Table 2: Acoustic impedance describes the density, or stiffness of a tissue. When sound come in contacts the boundary of two tissues, the amount of sound that continues into the second tissue and the amount that is reflected back into the first tissue is determined by impedance of the two between them. The greater the impedance in second tissue, the greater the reflection generated.

Doppler Ultrasound

  • Doppler ultrasound is used to detect motion. It cannot create an image. Doppler has many everyday used, such as sonar on ships and radar speed detection. While it is not used to create an image, it has many uses in diagnostic imaging.
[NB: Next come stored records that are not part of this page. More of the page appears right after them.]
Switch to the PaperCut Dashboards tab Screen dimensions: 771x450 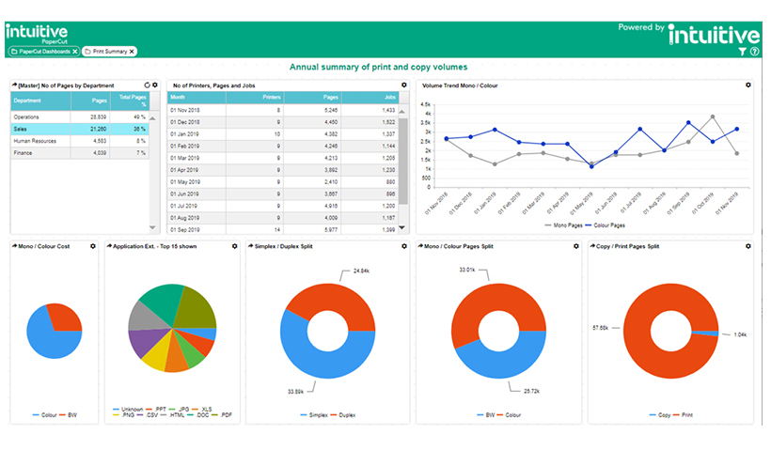click(x=42, y=52)
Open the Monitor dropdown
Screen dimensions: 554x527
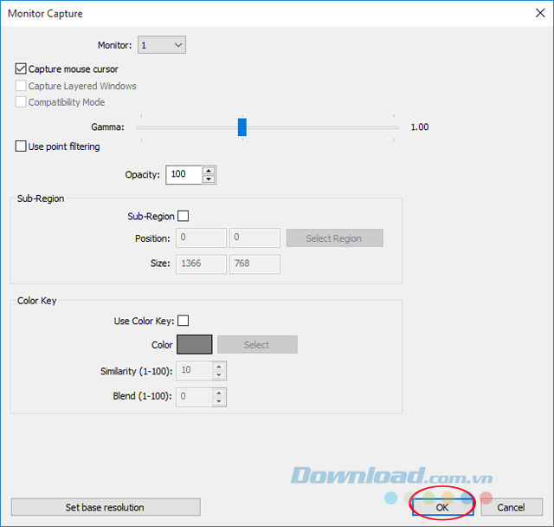(162, 44)
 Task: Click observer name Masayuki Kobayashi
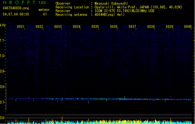111,3
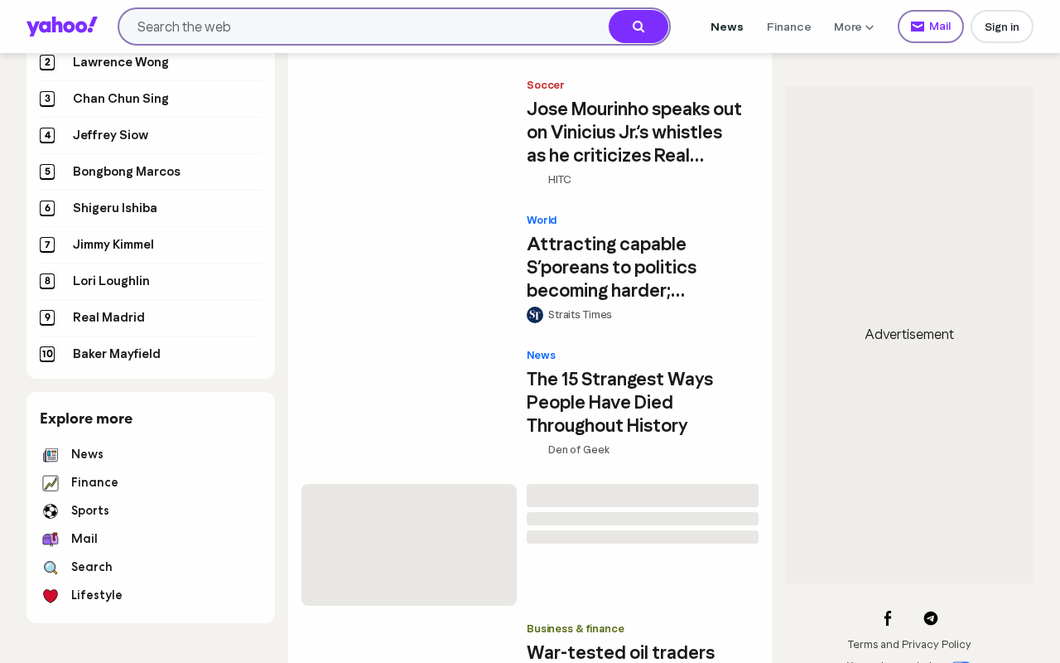Screen dimensions: 1060x663
Task: Click the Straits Times source logo
Action: 535,315
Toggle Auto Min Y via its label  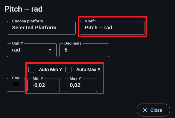coord(50,70)
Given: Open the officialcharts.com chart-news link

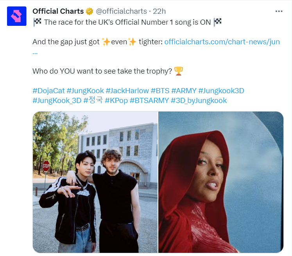Looking at the screenshot, I should pyautogui.click(x=222, y=42).
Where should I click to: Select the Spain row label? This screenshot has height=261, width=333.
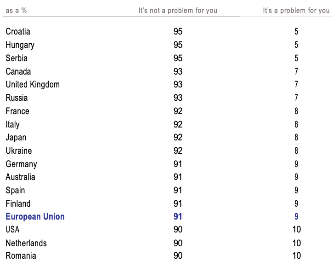click(15, 190)
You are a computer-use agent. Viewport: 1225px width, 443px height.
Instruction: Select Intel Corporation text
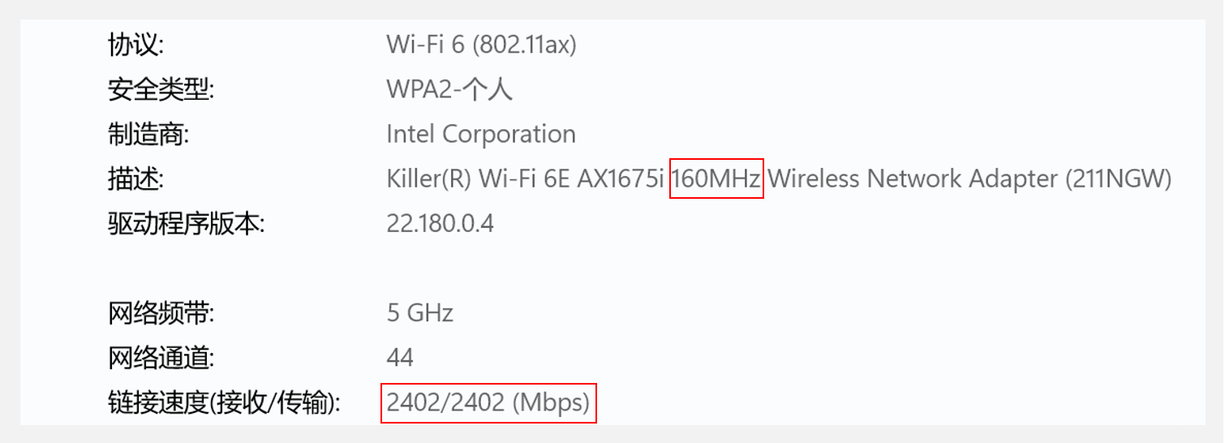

A few important points regarding Doppler:
      • The Doppler signal is dependent on the cosine of the insonation angle
          • At an angle of 0 degrees (or 180 degrees) the object is directly in-line with the signal and the full Doppler effect is obtained
          • At an angle of 90 degrees, the object is perpendicular to the signal and no Doppler effect is generated
          • In diagnostic imaging, the optimal Doppler angle is 60 degrees or less
      • For the Doppler effect to occur, either the sender or receive must be moving, otherwise no Doppler shift will occur
Figure 5: This cartoon depicts a common everyday occurrence of the Doppler effect. An ambulance headed to the hospital is approaching a man on the street. As it approaches, the pitch of the siren appears to increase because the sound is compressed by forward movement of the ambulance (a positive Doppler shift). Since the man is in direct line with the vehicle, or 0 degrees, he receives the full Doppler effect. Conversely, the man directly behind the ambulance (180 degrees) will hear a decreased pitch because the sound wave is expanding as the ambulance is moving away (a negative Doppler shift). An individual in a window directly above the ambulance (90 degrees), would hear the actual pitch, because the ambulance is moving left to right, and not up and down and no shift occurs.
  • Ultrasound systems use the colors red and blue to depict positive and negative Doppler shifts. These colors are often depicted as arterial and venous blood flow
        • The operator determines which color represents a positive or negative shift; this is often based on the anatomic area being scanned
  • When performing regional procedures, Doppler is useful in detecting aberrant vasculature structures near target nerves
Figure 7: In this ultrasound image of right supraclavicular block anatomy, an aberrant vessel is confirmed using color Doppler. This allows the provider to change the image plan minimizing the risk of an inadvertent vascular puncture.

 

Transducers

Image Resolution

    • Resolution is the smallest distance between two points where the can still be discriminated
        • Axial resolution is the ability to differentiate two separate objects in-line with the axis of the ultrasound beam
            • High frequency transducers have better axial resolution
        • Lateral resolution is the ability to identify two different objects side-by-side
            • Determined by the number of crystals along the transducer face
    • Ultrasound Beam Zones
        • The natural tendency of an ultrasound beam is to converge before diverging as the beam attenuates. An ultrasound beam can be divided into the near, focal and far zones
            • The Fresnel Zone, or near field describes the sound beam as it leaves the transducer and the waves converge.
                • Image resolution is good in this zone
            • The focal zone is the point where the beam is the narrowest
                • Resolution is best in the focal zone
            • The Fraunhofer Zone, or far field is the area distal to the focal zone. As the beam attenuates, it weakens and diverges creating potential gaps in the beam
                • Image resolution is poor here

 

Figure 6: Image resolution describes the smallest distance between two points that can be differentiated. This cartoon representation depicts the transmission of a sound beam. Axial resolution (A) is the ability to discriminate two separate objects in line with the axis of the ultrasound beam, whereas lateral resolution (B) describes the ability to see two structures side-by-side. Image resolution is best in the focal zone where the ultrasound beam is most compact.